Ana Benderać

Personal information
- Born: 25 January 1977 (age 49) Yugoslavia

Chess career
- Country: Yugoslavia → Serbia
- Title: Woman Grandmaster (2004)
- Peak rating: 2334 (April 2008)

= Ana Benderać =

Serbian chess player (born 1977)

Ana Benderać (Serbian Cyrillic: Ана Бендераћ; born 25 January 1977) is a Serbian chess player. She received the FIDE titles of Woman Grandmaster (WGM) in 2004 and FIDE Trainer in 2018.

==Biography==
In 2009, in Belgrade, Ana Benderać won the women's grandmaster chess tournament. In 2013, she won bronze medal in the Serbian Women's Chess Championship. In 2019, in Chelyabinsk, Ana Benderać won other women's grandmaster chess tournament.

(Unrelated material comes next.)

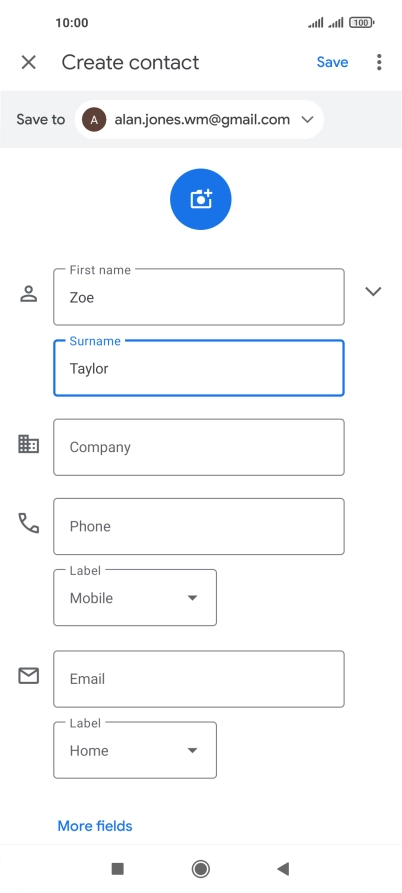The height and width of the screenshot is (893, 402).
Task: Tap the Android home circle button
Action: coord(200,869)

Ana Benderać won the European Chess Club Cup (women) twice: in 1997 in Rijeka with chess club Goša Smederevska Palanka, and in 2003 in Rethymno with chess club ŠK Internet-CG Podgorica.

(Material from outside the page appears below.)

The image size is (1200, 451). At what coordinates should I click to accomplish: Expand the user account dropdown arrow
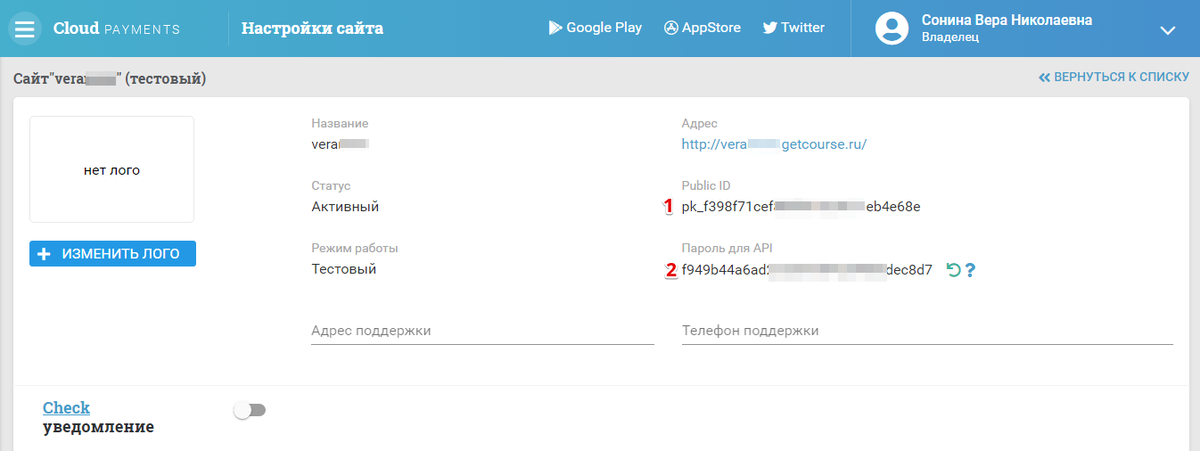click(1167, 30)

Ana Benderać played for Yugoslavia, Serbia & Montenegro and Serbia in the Women's Chess Olympiads:
- In 2002, at first reserve board in the 35th Chess Olympiad (women) in Bled (+4, =2, -2),
- In 2004, at first reserve board in the 36th Chess Olympiad (women) in Calvià (+5, =5, -1),
- In 2006, at first reserve board in the 37th Chess Olympiad (women) in Turin (+7, =3, -1),
- In 2008, at reserve board in the 38th Chess Olympiad (women) in Dresden (+1, =0, -1),
- In 2012, at reserve board in the 40th Chess Olympiad (women) in Istanbul (+2, =2, -3).

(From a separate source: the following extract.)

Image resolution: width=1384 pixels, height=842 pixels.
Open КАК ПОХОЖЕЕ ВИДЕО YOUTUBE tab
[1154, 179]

Ana Benderać played for Serbia & Montenegro and Serbia in the European Women's Team Chess Championships:
- In 2005, at reserve board in the 6th European Team Chess Championship (women) in Gothenburg (+0, =2, -0),
- In 2007, at third board in the 7th European Team Chess Championship (women) in Heraklion (+3, =0, -5).

In 2001, Ana Benderać was awarded the FIDE Woman International Master (WIM) title and in 2004 the FIDE Woman Grandmaster (WGM) title. In 2018, she became a FIDE Trainer.